О самом Платоне Ростопчин говорит с презрительным снисхождением, как о человеке, совершенно разрушенном и лишённом всякого самостоятельного значения. «Государь отправился в церковь и встречен был на паперти епископом Августином, викарием митрополита Платона. Последний удалился в небольшой монастырь, построенный им в 60-ти верстах (15 лье) от Москвы; он имел уже несколько параличных припадков, так что даже очень плохо владел языком. Болезненное состояние это не помешало ему прислать, из своего уединения, икону св. Сергия, с приложением прекрасного послания, в котором он предсказывал государю славное окончание войны, сравнивая его с пастырем Давидом, а Наполеона – с Голиафом. Но то были другие времена. Наполеон не принял бы (подобного) вызова и не такой был человек, чтобы убить себя из пращи». В воспоминаниях И. М. Снегирёва сохранилась примечательная картина последних дней этого былого умницы-человека, который дожил до того, что сам себе стал в тягость. Когда семья Снегирёвых, бежав из Москвы от Наполеонова нашествия, прибыла в Махрищский монастырь (в 30 верстах от Троице-Сергиевской Лавры), она нашла там Платона, перевезённого из Вифании, по опасению, что Сергиев посад и Троицкая Лавра могут быть заняты французами. Узнав о приезде Снегирёвых, Платон послал им обед со своего стола.

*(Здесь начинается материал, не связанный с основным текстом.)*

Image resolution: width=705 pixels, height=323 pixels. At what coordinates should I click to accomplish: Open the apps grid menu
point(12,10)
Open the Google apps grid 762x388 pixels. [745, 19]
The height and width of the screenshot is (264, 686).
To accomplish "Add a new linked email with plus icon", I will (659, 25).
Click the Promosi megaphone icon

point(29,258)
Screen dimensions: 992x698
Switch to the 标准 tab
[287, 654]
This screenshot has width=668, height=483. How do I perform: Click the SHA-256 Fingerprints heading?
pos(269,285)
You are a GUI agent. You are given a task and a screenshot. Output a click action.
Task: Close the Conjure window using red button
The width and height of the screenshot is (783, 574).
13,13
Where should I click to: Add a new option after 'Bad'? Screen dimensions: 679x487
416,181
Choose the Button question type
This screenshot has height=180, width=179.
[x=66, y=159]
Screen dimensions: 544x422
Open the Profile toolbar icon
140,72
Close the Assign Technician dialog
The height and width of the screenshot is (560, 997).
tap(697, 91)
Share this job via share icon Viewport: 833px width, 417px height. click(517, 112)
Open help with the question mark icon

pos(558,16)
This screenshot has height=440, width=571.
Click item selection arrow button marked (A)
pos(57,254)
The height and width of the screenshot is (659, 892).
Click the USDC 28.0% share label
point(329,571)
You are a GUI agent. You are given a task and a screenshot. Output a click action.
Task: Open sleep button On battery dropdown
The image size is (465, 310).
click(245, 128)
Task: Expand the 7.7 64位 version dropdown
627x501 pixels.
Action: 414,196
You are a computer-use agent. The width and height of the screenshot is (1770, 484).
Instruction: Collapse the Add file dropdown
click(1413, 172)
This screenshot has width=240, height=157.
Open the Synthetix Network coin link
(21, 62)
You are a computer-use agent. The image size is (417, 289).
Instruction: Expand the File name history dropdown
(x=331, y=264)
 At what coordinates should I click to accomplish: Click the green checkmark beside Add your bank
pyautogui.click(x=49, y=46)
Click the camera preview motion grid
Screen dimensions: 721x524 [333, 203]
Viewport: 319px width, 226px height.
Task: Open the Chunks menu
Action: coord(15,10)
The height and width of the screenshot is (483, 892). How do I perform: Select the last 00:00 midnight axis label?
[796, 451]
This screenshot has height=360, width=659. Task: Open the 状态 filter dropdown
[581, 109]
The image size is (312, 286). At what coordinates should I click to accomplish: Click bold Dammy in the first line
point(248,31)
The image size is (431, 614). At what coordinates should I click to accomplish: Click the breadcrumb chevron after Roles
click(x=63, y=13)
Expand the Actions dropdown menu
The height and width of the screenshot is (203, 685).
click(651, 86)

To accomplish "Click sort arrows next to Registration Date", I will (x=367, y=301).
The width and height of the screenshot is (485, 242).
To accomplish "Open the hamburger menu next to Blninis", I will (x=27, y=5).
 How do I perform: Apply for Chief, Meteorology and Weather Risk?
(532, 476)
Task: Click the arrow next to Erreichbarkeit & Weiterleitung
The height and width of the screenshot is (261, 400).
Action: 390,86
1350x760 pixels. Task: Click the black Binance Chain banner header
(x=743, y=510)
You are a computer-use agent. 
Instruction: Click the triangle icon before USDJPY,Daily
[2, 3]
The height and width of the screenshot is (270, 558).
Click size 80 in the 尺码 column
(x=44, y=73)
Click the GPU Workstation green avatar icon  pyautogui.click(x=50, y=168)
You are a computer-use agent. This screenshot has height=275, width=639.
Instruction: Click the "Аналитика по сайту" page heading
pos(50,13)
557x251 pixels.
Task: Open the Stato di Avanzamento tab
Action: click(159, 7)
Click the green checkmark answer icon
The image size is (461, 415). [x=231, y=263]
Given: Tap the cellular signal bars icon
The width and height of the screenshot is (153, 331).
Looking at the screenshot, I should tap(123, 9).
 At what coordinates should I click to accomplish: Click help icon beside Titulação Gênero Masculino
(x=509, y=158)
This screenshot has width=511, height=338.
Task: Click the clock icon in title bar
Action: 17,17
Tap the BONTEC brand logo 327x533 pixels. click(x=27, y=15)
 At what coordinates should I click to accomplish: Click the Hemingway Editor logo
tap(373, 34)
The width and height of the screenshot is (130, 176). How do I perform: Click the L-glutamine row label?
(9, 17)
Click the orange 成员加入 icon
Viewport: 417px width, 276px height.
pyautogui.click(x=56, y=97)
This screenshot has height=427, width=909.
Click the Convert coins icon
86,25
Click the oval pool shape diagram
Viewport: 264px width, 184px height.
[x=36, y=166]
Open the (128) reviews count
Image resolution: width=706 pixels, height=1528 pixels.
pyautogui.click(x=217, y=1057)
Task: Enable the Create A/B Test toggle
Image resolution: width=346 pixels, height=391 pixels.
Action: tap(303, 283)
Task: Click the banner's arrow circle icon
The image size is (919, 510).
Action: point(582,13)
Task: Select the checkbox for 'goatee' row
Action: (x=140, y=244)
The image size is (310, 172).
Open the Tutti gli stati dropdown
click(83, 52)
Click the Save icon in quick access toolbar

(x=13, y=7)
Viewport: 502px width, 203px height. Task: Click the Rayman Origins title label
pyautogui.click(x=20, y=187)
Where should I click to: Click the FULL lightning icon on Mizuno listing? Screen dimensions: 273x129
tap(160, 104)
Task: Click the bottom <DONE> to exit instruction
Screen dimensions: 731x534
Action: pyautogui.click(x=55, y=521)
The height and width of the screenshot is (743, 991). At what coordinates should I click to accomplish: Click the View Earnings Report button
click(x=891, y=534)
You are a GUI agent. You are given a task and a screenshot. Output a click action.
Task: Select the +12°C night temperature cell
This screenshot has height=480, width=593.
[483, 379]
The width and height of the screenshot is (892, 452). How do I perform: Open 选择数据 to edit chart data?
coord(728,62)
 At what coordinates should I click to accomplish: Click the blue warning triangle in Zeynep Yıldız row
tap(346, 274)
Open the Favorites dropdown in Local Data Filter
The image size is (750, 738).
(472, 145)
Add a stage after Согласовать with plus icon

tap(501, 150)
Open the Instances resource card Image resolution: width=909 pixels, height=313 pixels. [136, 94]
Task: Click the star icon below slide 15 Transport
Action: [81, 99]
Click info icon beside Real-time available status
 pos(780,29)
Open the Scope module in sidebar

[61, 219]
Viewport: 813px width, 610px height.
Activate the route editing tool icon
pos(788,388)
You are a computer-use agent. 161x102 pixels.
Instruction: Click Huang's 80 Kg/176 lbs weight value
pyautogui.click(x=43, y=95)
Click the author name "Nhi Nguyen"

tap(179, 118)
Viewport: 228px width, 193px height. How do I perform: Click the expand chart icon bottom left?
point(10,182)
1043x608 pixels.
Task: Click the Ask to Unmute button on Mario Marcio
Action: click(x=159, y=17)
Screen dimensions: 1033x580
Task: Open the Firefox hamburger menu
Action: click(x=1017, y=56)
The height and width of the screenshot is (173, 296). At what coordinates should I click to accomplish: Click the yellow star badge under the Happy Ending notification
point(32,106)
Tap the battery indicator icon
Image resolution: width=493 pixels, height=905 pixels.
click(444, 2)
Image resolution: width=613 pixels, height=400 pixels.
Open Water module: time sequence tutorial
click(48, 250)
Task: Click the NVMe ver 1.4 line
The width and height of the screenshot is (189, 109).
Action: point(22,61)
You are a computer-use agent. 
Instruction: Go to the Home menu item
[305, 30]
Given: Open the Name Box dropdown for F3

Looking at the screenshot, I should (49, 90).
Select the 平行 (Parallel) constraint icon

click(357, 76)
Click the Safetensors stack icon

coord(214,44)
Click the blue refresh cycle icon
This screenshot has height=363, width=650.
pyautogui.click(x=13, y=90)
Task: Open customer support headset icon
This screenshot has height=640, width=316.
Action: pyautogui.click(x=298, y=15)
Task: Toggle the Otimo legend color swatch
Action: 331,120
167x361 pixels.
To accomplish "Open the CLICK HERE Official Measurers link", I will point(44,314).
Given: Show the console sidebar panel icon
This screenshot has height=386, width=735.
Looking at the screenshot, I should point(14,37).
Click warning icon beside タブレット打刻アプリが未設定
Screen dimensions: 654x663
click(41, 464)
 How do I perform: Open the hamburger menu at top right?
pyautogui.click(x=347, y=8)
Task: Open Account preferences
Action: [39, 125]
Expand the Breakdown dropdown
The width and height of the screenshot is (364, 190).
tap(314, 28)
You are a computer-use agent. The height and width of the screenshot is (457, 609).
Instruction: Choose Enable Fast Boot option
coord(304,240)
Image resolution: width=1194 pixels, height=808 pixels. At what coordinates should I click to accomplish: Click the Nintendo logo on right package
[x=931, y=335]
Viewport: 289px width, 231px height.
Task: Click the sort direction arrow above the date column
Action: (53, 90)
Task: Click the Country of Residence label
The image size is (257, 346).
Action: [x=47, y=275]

«Батюшка, после обеда, ходил со мною благодарить его за такое родственное участие. Первое его слово было: «куда делся злодей?» Батюшка, думая, что это относится к Наполеону, отвечал: «в Москве». «Нет, нет, я спрашиваю о твоём злодее-кучере». Надобно сказать, что наш крепостной кучер, обокравши нас, убежал; в то время уже разнеслась в простом народе пущенная Наполеоном молва, ко вреду России, что он даст крепостным волю. «А Бонапарту с ватагою своей», – продолжал Платон с расстановкою, – «несдобровать и в Сергиевой обители не бывать. Слышишь, я ведь не велел убирать там мощей и драгоценностей. Бонапарт восстанет на святыню, а святыня против него. Куда ему устоять». Потом, как бы обращаясь на самого себя, сказал: «Каков же стал теперь Платон, хуже богаделенного старика!»


[1] Пугачёв хорошо понимал важное значение духовенства в народе и для привлечения его на свою сторону сосредоточил на нём всё своё внимание и вместе всю жестокость мер, какие обыкновенно употреблял против непокорных. Из двух сословий, особенно пострадавших среди бунта, дворянства и духовенства, трудно сказать, которое пострадало более; духовенство выставило из своей среды 237 мучеников. Но ещё выше была цифра духовных лиц, увлёкшихся общим народным движением своего края. Правительство было сильно недовольно поведением духовенства и побудило Св. Синод издать объявление, что каждый служитель алтаря лишается священства и подвергается гражданскому суду «в самый тот час», как пристанет к бунтовщикам. Виновных оказалось так много, что, например, в Пензе гр. Панин – усмиритель пугачёвщины – застал все церкви запертыми, потому что в городе не оказывалось ни одного священника, не подпавшего под строгое решение Св. Синода. «Если бы духовный чин, писал он в одном донесении императрице, хотя мало инаков было, злодеяния не возросли бы до такой степени» (Знаменский).